Le Chameau s’en fout, le bistrot gourmand et sincère

À Leuven, Le Chameau s’en fout est une adresse sincère, sans réelle faute de goût. Mais l’animal à deux bosses tient plus du bon bistro que du grand gastro.

Texte et photos Carlo de Pascale et Florence Hainaut. |

Leuven, une ville qui offre beaucoup de belles expériences gustatives, notamment depuis l’ouverture de la Halle De Smidse (on vous en parlera)... Mais quand Florence m’a annoncé le nom du restaurant, “Le Chameau s’en fout”, j’ai pensé à une tentative ratée d’humour. Mais non, c’est une chanson, dont l’auteur m’échappe, mais dont je vous offre un des couplets, formidablement surréaliste : Il porte sur son échine, les trésors de l’Orient, toutes les soieries d’la Chine, les armes de Kairouan ; il porte la favorite, dont le joli sein s’abrite, sous le voile blanc qu’agite, le souffle doux du désert ; ou bien qu’un gendre en colère, emprunte au vocabulaire, son nom pour sa belle-mère ; le chameau s’en fout, le chameau s’en fout… Alors, quand nous avons découvert la jolie maison qui servait d’oasis à ce chameau, quand nous avons été accueillis dans un français parfait par un hôte à la courtoisie charmante, nous eûmes une folle envie instinctive que tout fût parfait, emportés par le désir que d’une bosse à l’autre, ce chameau nous enchantât de sa poésie décalée.

La carte

Et ça a plutôt bien commencé, menu à 40 € (avec des petits suppléments à droite, à gauche), c’est donc un bistrot gourmand avec menu. Certes je préfère manger à la carte dans ce genre d’endroit mais, de fait, c’est un menu-carte, donc on peut choisir. Et contrairement à Florence pour qui choisir, c’est renoncer, j’aime encore bien choisir, surtout dans ce genre
de maison ! Et justement, le choix n’est pas… facile, car tout donne envie.

※

TRAVAIL DEMANDÉ:
A - Relevez tout ce que porte le chameau d'après le couplet cité dans la critique du restaurant.
B - Poursuivez la critique du restaurant à partir de sa dernière phrase, en gardant le même ton.
Les enregistrements ne sont pas nécessaires ici.

ENREGISTREMENTS DE DONNÉES:
※

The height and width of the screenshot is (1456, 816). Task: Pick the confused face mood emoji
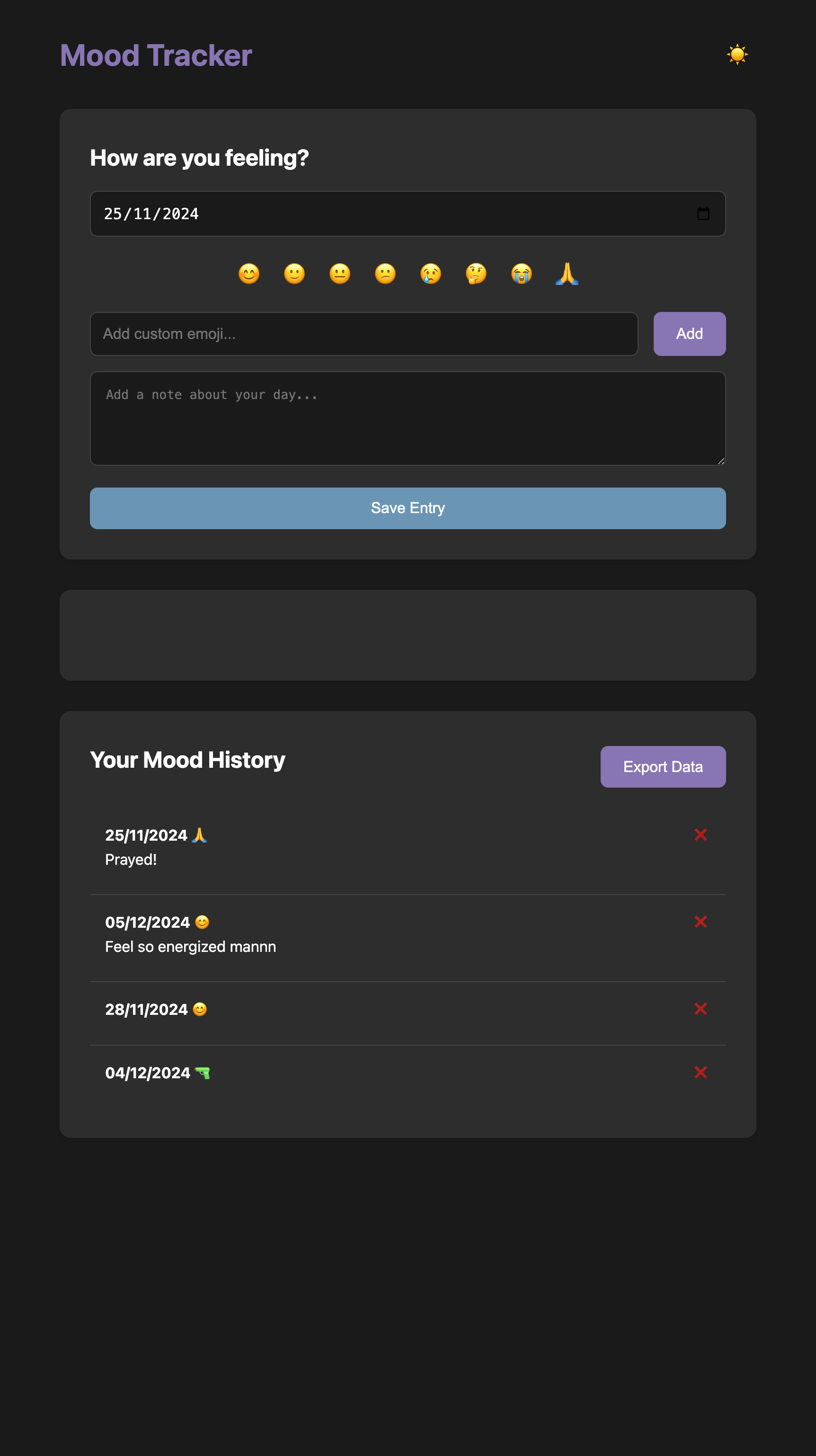[385, 274]
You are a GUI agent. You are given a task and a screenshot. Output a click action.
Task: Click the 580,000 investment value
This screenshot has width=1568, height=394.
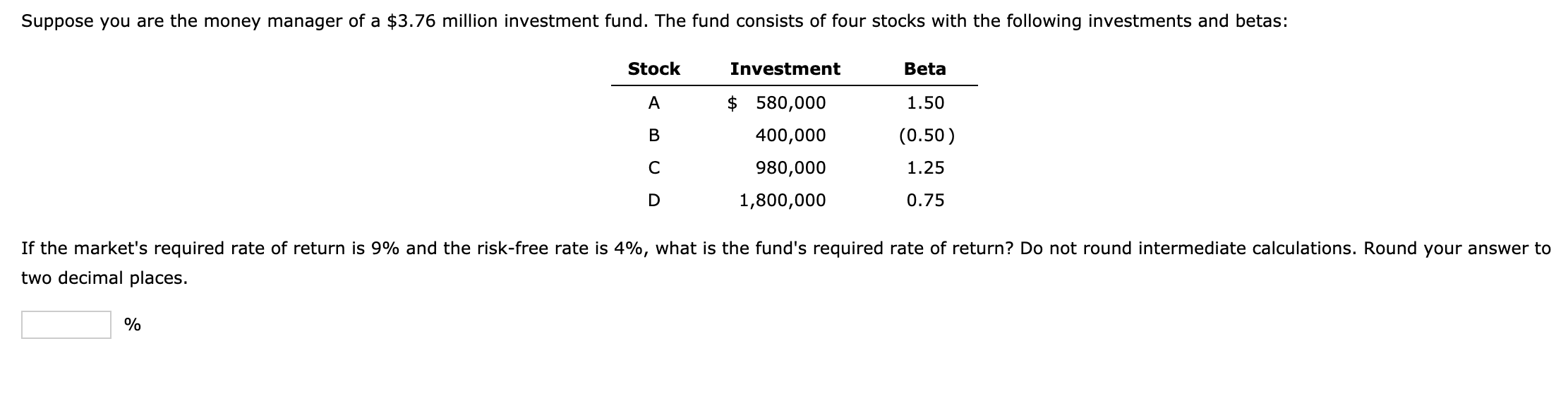pos(790,103)
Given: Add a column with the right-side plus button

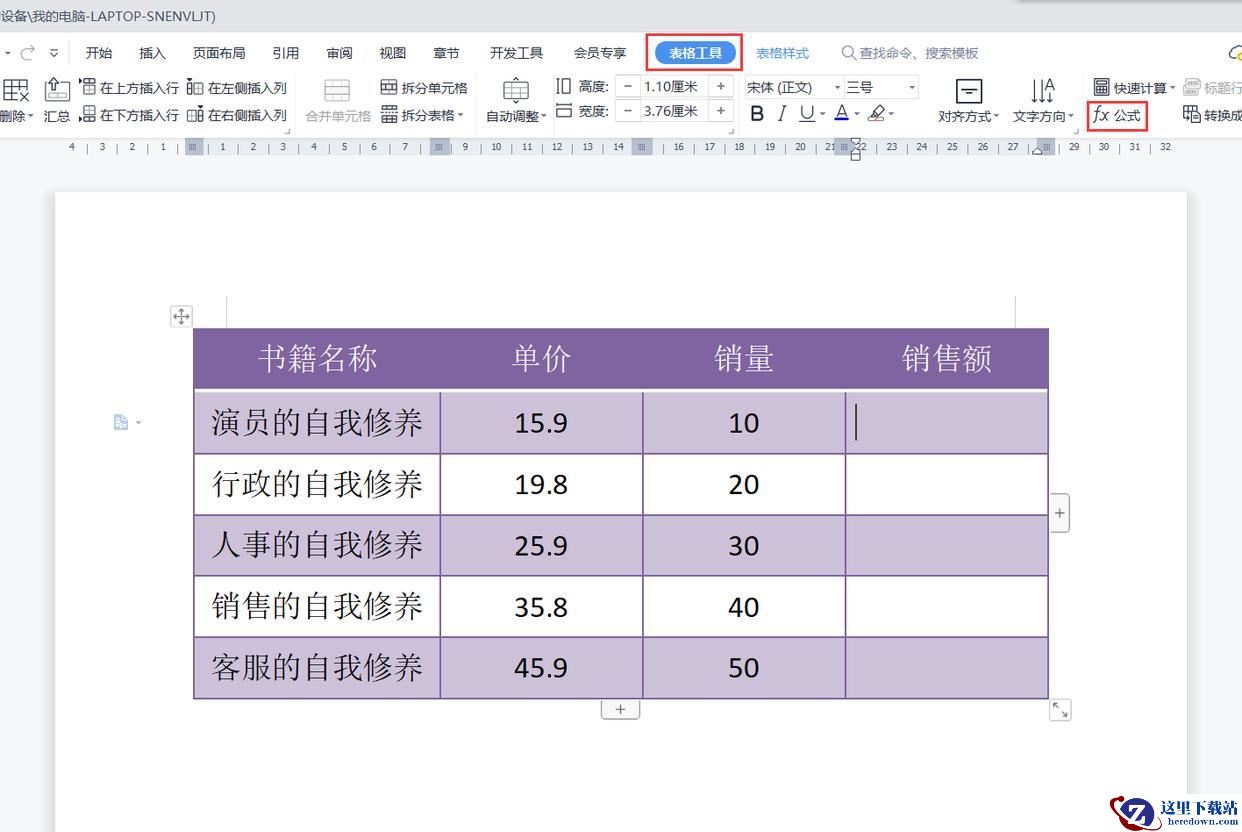Looking at the screenshot, I should [1060, 514].
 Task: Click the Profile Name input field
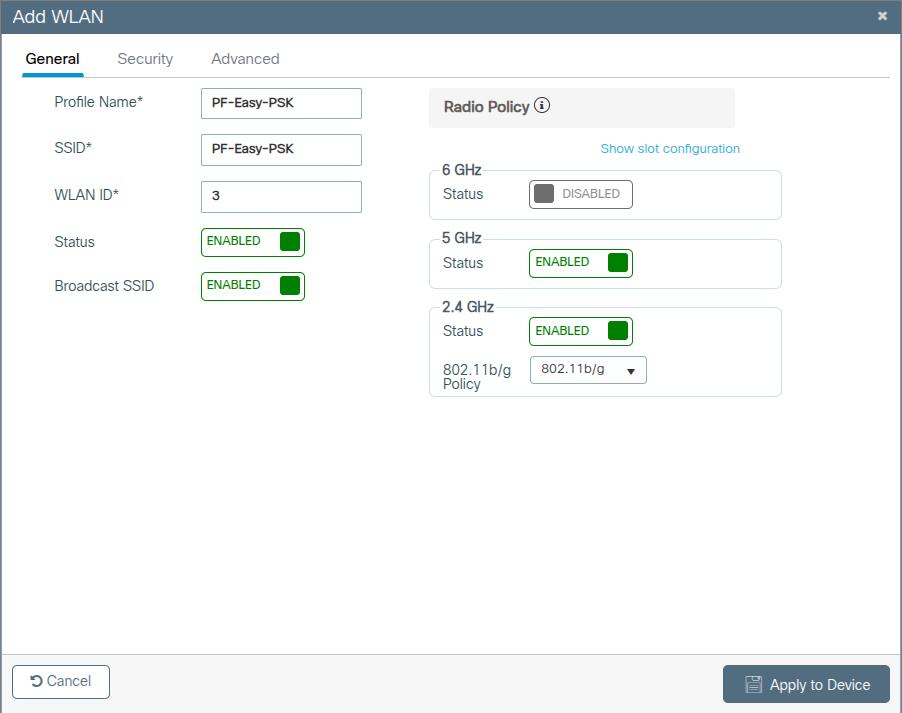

※

RÉSULTATS OBTENUS:
A -
- les trésors de l'Orient
- toutes les soieries d'la Chine
- les armes de Kairouan
- la favorite

B -
Ce restaurant fait un tel sans faute dans l’accueil, la déco et la cohérence de la carte que l’on ne sait littéralement que choisir. Pour l’entrée, on a beau être quatre convives ce soir, on choisit tous la même : une sorte de waterzooi de Saint-Jacques (avec supplément, 5 €) dans une crème de comté au vin jaune. Quoique les Saint-Jacques ne soient pas vraiment saisies (on dit “snackées” maintenant), le plat est bon, profond, gourmand. Pour suivre, deux convives optent pour des côtelettes d’agneau de lait des Pyrénées, avec du céleri-rave, des lentilles, un granola aux épices…  Les énoncés sur la carte sont longs, le chef aime bien raconter tout ce qu’il met dans l’assiette mais, du coup, l’abondance d’annonce tend à renforcer les attentes du mangeur. En tout cas, moi, plus je lis des trucs qui me donnent envie, plus je salive comme un vieux chien de Pavlov. Une côte de porc à l’énoncé tout aussi long séduit l’un d’entre nous et je me laisse tenter par un plus sobre canard confit-choucroute.

Côté vins, l’hôte frappe fort. Ils sont plutôt nature mais surtout bons. Nous demandons sans regarder la carte de commencer par un vin minéral, vif, un jus tranchant pour passer une soirée légère. Le patron respecte le “briefing” à la lettre et nous sort un sublime Exilé de Jousset (Loire) qui me donnerait presque envie de me convertir au blanc à temps plein. Le conseil s’avérera aussi judicieux pour
le rouge qui, certes, à l’ouverture, sent un poil le crin de cheval (Groll’ and Roll de Babass) mais ces arômes de réduction qui n’effraient jamais Florence se dissipent pour laisser la place à de la gourmandise fruitée.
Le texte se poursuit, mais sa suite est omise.